What This Means for Bank Customers
BAC took great care to draw a clear line between this tax matter and its clients. The bank stated that this situation is strictly limited to credits used for the bank’s own tax payments. It has nothing to do with customer accounts, deposits, or funds. BAC assured the public that all client money remains completely safe and secure.
‘The investigation points to alleged irregularities committed by officials and former officials of the DGI in the E-tax system, which gave validity to tax credits that appeared officially certified’ [Translated from Spanish]
This distinction matters for Panama’s banking sector. Trust is the foundation of any financial system. By separating corporate tax practices from client deposits, BAC aims to prevent any panic or misunderstanding among its account holders.
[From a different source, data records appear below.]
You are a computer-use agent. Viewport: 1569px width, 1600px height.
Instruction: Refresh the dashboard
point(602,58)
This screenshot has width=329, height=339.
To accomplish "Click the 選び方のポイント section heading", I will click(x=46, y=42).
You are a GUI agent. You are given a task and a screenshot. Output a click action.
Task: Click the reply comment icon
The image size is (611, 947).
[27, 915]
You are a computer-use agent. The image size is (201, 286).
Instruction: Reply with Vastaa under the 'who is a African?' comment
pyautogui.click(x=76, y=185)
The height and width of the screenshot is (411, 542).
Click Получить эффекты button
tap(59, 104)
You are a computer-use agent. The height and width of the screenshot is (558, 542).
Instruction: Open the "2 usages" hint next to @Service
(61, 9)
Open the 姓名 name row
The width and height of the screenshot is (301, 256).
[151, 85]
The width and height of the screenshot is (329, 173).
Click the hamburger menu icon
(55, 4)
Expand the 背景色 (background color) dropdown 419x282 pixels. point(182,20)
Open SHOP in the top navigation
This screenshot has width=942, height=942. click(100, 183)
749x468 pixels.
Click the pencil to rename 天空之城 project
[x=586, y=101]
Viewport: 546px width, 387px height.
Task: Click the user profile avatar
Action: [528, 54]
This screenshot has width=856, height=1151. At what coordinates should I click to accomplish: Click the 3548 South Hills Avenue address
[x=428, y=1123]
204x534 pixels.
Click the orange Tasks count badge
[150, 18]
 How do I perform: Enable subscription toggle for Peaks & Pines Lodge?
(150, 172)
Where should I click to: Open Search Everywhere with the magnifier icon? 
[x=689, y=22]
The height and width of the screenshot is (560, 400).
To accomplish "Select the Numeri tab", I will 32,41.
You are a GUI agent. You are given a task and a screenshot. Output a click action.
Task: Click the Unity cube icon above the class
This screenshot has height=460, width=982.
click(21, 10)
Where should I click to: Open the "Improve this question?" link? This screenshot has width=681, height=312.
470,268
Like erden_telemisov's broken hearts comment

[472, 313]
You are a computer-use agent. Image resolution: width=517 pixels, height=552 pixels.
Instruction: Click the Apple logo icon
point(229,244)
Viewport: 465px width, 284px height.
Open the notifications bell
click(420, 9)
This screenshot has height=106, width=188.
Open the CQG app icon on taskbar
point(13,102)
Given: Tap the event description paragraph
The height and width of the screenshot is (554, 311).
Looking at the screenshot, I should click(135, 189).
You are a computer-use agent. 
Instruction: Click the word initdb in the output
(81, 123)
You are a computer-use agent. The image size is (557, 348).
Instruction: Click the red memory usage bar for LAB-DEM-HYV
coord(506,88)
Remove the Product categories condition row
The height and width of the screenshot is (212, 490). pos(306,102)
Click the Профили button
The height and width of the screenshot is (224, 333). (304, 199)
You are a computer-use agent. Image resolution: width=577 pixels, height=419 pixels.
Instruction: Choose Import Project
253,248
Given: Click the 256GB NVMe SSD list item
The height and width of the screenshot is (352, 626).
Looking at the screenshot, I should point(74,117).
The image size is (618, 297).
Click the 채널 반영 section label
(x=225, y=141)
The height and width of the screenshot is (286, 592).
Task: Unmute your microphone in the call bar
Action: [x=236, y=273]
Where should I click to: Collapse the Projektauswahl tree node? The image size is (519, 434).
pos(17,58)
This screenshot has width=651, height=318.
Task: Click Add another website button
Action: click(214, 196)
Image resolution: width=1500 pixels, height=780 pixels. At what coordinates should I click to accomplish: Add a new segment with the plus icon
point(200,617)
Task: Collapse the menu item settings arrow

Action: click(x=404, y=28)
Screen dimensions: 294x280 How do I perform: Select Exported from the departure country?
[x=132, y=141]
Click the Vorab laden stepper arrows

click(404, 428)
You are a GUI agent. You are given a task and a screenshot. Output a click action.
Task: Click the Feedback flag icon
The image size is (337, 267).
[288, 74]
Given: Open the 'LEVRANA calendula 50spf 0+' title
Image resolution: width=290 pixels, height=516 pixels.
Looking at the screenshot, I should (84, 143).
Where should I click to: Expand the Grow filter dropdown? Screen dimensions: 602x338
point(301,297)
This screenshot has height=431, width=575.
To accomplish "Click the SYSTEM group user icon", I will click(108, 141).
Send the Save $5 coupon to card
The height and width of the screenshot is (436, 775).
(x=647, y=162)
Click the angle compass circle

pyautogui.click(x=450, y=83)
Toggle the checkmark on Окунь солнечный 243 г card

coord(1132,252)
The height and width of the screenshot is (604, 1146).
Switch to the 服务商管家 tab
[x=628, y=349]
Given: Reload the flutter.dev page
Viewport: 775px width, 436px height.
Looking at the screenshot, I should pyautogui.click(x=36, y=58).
A 74-Year Legacy on the Line
The bank’s statement also highlighted its long history in the region. With 74 years of operations, BAC has built relationships with clients, authorities, and communities across Central America. The institution currently operates in all six countries of the isthmus. It described its presence as solid and its commitment to the region as unwavering.
This is not a small player facing questions. BAC holds significant market share in Panama and beyond. The bank’s leadership position means its handling of this situation will be watched closely by regulators and competitors alike. The outcome could influence how other financial institutions approach similar tax credit mechanisms in the future.

The DGI investigation continues to unfold. For now, BAC maintains that it acted in good faith, relying on the official certification of credits within the government’s own system. The bank’s decision to self-report the irregularities may work in its favor as authorities dig deeper into the role of former and current tax officials.
For observers of Panama’s financial landscape, this case highlights the complex intersection of corporate tax planning and government oversight. It also raises questions about how thoroughly tax credits are vetted before being certified in the first place. If DGI officials indeed manipulated the system, the repercussions could extend far beyond this single bank.